Reply to this message
Author: James Courtier-Dutton
Date:  
To: Hampshire LUG Discussion List
Subject: Re: [Hampshire] Server crashing during backup
On 26/11/06, Daniel Pope <mauve@???> wrote:
> My Dad's office server has apparently been freezing during backup,
> requiring a restart. I've now managed to get a complete backup out of
> it, which is a relief, but I have not isolated the problem and therefore
> I thought I'd mention the issue and explain my theory on the subject, to
> see if anyone has any other theories or suggestions for diagnostics.
>
> The system is a Novatech P4 server, and it backs up (initiated manually)
> using rsync to a USB2 hard disk.
>
> The first call I got was saying that they couldn't back up. dmesg
> reported all manner of errors, which seems to happen on occasion with
> with USB drives - all that I've tried, at least. ReiserFS would appear
> to be a bad choice for a removable drive, bombing badly if the link
> drops while the FS is mounted. Anyway, there had been a kernel panic
> from somewhere in Reiser code and there were some dead processes
> preventing me umounting/remounting the drive, so I rebooted the machine.
>
> It was running a custom 2.6.9 kernel and I wondered if 2.6.18 would
> contain updated Reiser code with better error recovery. It couldn't hurt
> to try. So I installed a prepackaged build and got that up and running
> (Incidentally, Debian's 2.6.18 kernel package dependencies are wrong. I
> needed to manually upgrade initramfs-tools and rebuild the initrd before
> it would boot.)
>
> The backup also wouldn't mount so I just formatted it and started a new
> backup. All appeared to be working. But a few days later I got a call
> from them saying the server was freezing every time they started a backup.
>
> There was nothing useful in the logs. There was a logger entry saying
> the backup had started and then the next entry was syslogd coming back
> up. I did notice that the RAID had resynced too, which is worrying when
> your backup isn't working. I fscked the backup and it was indeed
> frakked, but that might have been an effect rather than a cause.
> reiserfsck --rebuild-tree fixed it but did have to be run twice.
>
> I did get some console messages of the form "CPU over temperature:
> throttling" as I fscked. So my guess is overheating? I don't know what
> the threshold for throttling is or how bad it is to receive that error
> message. Something that I do find strange is that even though the kernel
> knows the CPU is running hot, I can't seem to find out how hot unless I
> go through all the hassle of installing and configuring lm-sensors.
> There's nothing in /proc or /sys afaict.
>
> My working theory is that swapping from the old kernel to the stock new
> one enabled hyperthreading. I think the old one was compiled for
> uniprocessor because, well, it's nominally a uniprocessor box. The new
> one is compiled for SMP.
>
> Hyperthreading would presumably make more use of the execution units
> plus a whole other pipeline thus making the CPU run much hotter?
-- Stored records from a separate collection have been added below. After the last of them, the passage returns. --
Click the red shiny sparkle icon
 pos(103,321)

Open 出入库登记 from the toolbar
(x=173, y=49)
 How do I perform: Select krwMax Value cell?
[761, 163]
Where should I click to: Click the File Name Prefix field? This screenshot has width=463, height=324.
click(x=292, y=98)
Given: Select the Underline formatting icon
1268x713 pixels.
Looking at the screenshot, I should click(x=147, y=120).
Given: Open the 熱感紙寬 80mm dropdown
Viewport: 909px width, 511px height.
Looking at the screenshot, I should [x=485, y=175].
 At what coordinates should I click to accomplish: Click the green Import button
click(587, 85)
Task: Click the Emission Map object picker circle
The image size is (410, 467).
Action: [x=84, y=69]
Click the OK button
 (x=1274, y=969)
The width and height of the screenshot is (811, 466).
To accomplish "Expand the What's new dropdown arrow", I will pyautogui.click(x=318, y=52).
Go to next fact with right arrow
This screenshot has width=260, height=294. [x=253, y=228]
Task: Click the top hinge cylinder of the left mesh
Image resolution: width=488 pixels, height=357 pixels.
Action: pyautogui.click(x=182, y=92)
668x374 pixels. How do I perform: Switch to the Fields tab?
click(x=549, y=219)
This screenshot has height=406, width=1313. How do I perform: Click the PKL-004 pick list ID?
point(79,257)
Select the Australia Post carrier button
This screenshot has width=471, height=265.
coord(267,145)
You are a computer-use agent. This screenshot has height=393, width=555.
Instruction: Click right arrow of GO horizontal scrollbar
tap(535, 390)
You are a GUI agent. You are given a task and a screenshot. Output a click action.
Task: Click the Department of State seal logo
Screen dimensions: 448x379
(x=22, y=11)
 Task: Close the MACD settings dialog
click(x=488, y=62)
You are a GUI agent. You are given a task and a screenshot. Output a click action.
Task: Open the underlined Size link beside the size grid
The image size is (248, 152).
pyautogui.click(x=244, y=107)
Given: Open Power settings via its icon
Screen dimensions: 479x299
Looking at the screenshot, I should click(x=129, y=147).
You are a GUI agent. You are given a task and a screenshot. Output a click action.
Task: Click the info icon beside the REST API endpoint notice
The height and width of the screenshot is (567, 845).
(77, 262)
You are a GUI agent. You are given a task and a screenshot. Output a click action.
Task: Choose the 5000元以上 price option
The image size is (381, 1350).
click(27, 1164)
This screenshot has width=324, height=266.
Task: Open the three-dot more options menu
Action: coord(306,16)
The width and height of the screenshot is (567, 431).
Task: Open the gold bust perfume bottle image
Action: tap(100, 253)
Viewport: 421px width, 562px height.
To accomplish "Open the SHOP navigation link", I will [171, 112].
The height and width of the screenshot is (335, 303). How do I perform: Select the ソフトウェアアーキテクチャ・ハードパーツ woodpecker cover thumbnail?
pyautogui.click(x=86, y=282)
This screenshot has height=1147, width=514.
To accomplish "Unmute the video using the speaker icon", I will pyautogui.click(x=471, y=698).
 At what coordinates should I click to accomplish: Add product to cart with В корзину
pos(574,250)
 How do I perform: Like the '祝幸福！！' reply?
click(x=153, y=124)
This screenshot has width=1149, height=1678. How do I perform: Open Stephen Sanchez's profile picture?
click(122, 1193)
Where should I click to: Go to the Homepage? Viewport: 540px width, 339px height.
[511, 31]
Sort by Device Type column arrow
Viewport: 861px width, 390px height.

Maybe
> Novatech didn't bother to bench test these boxes with HT enabled.
>
> I've now managed to get a backup by using the -W flag to rsync, which
> should have been used in the first place tbh, but I was lazy and didn't
> bother to look it up.
>
> Presumably there's some boot prompt option to disable HT?
>
> Dan
>


I would really avoid reiserfs if you can. Use ext3 instead. ext3 is
much better at error recovery than reiserfs.
With regard to HT, normally there is a BIOS option to disable it.
It is also a big no-no to try reiserfs on anything apart from a HD. It
is not designed for anything apart from a HD, and it really works
badly on a USB memory stick.

I would normally use LVM on the hard disk and use the snapshot mode of
LVM to take a snapshot, then backup from the snapshot.
Basically one would do the following:
1) Send all processed the signal to inform them to complete the
current transactions and then halt.
2) Do an LVM snapshot
3) Send all processed the signal to inform them to continue.

Alternatively, do the backup when all the system activity is off.
I.e. databases halted and samba stopped.

Essentually, one should only use rsync on a file tree that is not changing.
Doing the snapshot is one way to achieve that.